* [SOURCE PASSAGE]
>>

Several months ago I wrote an article, "Evangelical or Mystic, or Evangelical Mystic?" (June 12, 2006). In that article I looked at the relationship between mysticism and evangelicalism. I continue to think about this subject almost daily. Perhaps this is because I have lived long enough to witness various excesses in the church which I have either encountered in strands of teaching, or personally experienced by means of trying to live my out my Christian calling for over fifty years.
TWO TYPES OF SPIRITUALITY
As I previously noted, there have been two basic types of Christian spirituality that have been lived out in Christian history. One is mystical and the other is evangelical. These are types, or models. No tradition, generally speaking, is all one or all the other. Various systems and tendencies reveal one or both of these types. I think Donald G. Bloesch gets this about right when he concludes:
Mystical spirituality has been dominant in Roman Catholicism and Eastern Orthodoxy, whereas evangelical devotion characterizes the mainstream of Protestantism. This is not to deny, however, that many Protestants have also been mystics and some of the Catholic saints have been strongly evangelical and biblical as well (The Crisis of Piety, 1988, page 88).

<<

* [WHAT TO DO]
1) Output, word for word, the part of the passage on Christian spirituality starting with "TWO TYPES OF" and going on through "1988, page 88).".
2) Rescale the listing starting with the line with "Where should I click to: Open" and going on through its final line, giving only those lines again, requests included, with every click coordinate in the answers multiplied by 1.3 and rounded to a whole number, halves rounded up. Leave the pictures out of your answer.
The listing that follows has no connection to the passage on Christian spirituality.

* [SUPPLIED RECORDS]
>>

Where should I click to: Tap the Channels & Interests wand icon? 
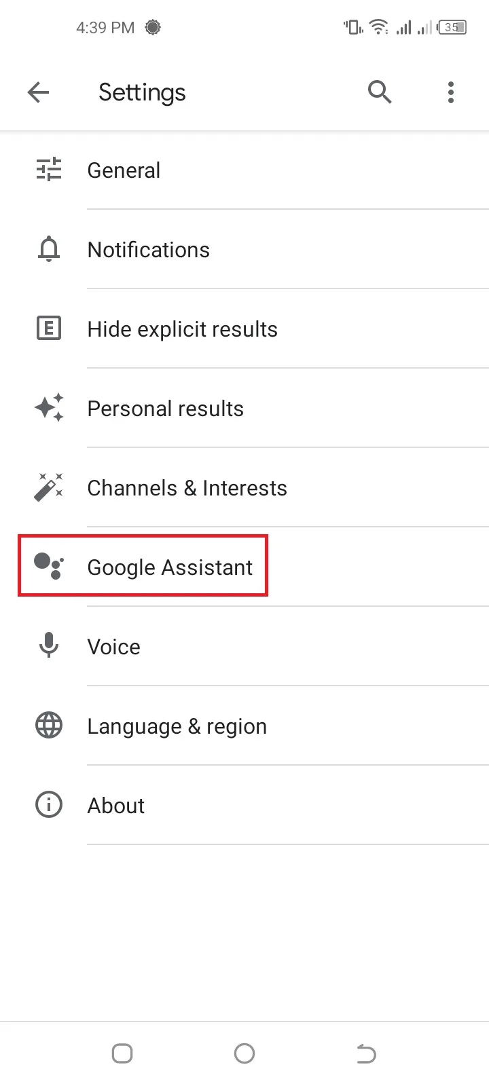[x=49, y=487]
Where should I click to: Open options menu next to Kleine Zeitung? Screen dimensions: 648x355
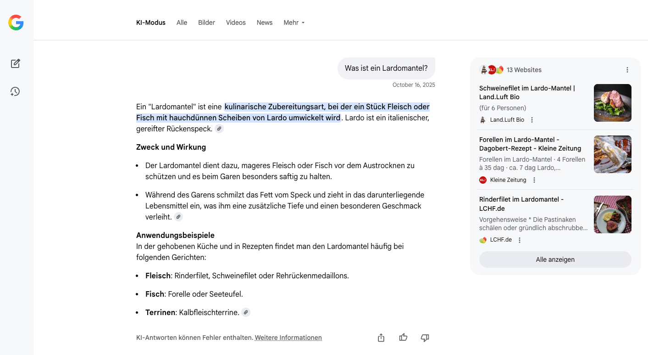point(534,180)
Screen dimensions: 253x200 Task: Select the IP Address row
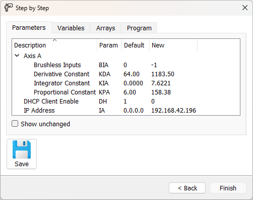pyautogui.click(x=126, y=111)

<<

* [THE RESPONSES]
1)
TWO TYPES OF SPIRITUALITY
As I previously noted, there have been two basic types of Christian spirituality that have been lived out in Christian history. One is mystical and the other is evangelical. These are types, or models. No tradition, generally speaking, is all one or all the other. Various systems and tendencies reveal one or both of these types. I think Donald G. Bloesch gets this about right when he concludes:
Mystical spirituality has been dominant in Roman Catholicism and Eastern Orthodoxy, whereas evangelical devotion characterizes the mainstream of Protestantism. This is not to deny, however, that many Protestants have also been mystics and some of the Catholic saints have been strongly evangelical and biblical as well (The Crisis of Piety, 1988, page 88).

2)
Where should I click to: Open options menu next to Kleine Zeitung? Screen dimensions: 648x355
point(694,234)
Screen dimensions: 253x200 Task: Select the IP Address row
pyautogui.click(x=164, y=144)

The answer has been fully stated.